Integrate. Annotate. Federate.

By jwilbanks on July 31, 2009.

Following on to yesterday's post, where I wrote about the four functions that traditional publishers claim as their space (registration, certification, dissemination, preservation), I want to revisit an argument I made last week at the British Library.

In my slides, I argued that the web brings us at least three additional functions: integration, annotation, and federation. I wanted to get this argument out onto the web and get some feedback...

Let's start with integration. The article no longer sits on a piece of dead tree, inside a journal formatted by date and volume and page number. It exists as a digital entity, capable of dense integration into other digital entities. One way to think of this is to think of how the citation is truly weak tea compared to the hyperlink - an individual citation carries more weight than an individual hyperlink, but the hyperlink is so easy to create, and carries so much power in aggregate, that we get Google. Citations are the only way most articles are integrated with other articles, and that simply has to change.
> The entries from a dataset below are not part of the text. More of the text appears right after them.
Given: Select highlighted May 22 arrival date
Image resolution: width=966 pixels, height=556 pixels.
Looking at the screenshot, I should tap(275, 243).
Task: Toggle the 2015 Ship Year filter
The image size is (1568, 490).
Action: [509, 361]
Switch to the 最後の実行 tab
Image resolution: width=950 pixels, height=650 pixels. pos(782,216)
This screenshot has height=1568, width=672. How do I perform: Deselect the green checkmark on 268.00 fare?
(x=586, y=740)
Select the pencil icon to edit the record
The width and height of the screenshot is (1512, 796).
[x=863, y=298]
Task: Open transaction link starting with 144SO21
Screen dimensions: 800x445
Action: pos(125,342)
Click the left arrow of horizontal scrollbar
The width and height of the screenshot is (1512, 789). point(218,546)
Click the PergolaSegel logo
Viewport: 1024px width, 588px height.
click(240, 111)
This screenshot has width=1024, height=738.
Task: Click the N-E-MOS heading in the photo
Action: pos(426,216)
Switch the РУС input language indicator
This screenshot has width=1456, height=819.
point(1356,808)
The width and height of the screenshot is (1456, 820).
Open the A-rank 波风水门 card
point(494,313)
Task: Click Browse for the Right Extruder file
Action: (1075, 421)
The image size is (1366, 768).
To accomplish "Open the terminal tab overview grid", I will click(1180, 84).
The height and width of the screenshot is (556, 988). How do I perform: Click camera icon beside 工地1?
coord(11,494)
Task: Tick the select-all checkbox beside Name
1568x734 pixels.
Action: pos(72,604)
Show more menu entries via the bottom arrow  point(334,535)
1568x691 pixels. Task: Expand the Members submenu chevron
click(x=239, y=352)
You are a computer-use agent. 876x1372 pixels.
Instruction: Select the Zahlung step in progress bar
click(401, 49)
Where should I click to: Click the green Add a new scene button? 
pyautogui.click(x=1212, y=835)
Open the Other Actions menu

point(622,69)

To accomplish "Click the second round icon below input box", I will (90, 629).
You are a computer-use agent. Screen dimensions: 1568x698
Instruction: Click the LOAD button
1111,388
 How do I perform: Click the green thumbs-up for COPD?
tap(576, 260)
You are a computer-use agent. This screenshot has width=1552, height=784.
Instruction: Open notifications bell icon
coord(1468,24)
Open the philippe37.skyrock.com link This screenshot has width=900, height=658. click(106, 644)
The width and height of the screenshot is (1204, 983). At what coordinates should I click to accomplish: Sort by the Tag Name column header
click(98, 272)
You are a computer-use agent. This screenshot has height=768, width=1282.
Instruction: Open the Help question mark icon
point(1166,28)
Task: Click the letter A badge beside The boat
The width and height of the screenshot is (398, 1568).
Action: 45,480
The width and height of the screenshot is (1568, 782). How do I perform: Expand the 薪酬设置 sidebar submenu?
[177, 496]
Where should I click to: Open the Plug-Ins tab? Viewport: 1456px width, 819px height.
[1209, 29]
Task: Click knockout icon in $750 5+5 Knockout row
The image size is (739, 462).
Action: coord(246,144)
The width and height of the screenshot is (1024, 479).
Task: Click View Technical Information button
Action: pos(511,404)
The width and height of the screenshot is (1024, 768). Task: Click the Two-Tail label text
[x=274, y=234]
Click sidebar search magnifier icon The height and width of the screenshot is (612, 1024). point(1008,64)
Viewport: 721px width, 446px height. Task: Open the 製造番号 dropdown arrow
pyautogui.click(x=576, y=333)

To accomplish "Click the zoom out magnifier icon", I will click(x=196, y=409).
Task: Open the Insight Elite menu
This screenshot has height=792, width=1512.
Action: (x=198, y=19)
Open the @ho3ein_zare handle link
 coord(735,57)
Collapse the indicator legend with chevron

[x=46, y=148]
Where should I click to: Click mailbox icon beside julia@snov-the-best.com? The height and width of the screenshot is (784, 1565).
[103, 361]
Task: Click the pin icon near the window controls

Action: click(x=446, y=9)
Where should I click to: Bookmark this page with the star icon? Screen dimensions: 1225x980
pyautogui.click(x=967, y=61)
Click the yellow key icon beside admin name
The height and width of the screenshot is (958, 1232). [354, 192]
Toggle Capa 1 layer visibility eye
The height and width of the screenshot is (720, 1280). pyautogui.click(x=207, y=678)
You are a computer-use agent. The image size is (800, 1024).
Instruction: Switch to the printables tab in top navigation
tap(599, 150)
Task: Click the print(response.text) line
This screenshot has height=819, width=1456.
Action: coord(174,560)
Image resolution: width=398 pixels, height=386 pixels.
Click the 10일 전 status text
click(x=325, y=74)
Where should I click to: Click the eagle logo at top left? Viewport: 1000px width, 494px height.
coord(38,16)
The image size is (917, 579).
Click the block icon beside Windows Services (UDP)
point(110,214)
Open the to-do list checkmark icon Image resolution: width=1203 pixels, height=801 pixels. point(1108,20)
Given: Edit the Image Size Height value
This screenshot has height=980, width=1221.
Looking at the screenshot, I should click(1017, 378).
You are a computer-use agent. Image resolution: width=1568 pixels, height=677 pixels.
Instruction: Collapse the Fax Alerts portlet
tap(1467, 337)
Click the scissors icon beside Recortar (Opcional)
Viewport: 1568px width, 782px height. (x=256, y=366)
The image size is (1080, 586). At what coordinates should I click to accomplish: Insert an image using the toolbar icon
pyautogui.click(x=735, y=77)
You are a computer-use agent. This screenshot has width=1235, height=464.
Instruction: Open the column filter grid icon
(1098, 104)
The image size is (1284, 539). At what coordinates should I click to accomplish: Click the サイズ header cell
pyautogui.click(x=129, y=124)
Articles need to be integrated with lots of other digital information. Media is an obvious one, and the Elsevier-Cell "article of the future" seems to start here with an interview with the authors. To me this is absurd, and the height of how a "big company" thinks "the users" use the web. I don't want to hear an author interview with a reporter. I assume the author is going to say his or her work is sweets and sparkles and Nobel prizes. I'd rather see an embedded high-resolution video of all protocols necessary to replicate the experiment like the ones you get from JoVE (I'd like them to actually be open access too, but that's a different blog post).

If you want to make the article of the future, start with integration and work backwards. Don't start with the article and work forward, because you'll be trapped in document mentality instead of the network mentality.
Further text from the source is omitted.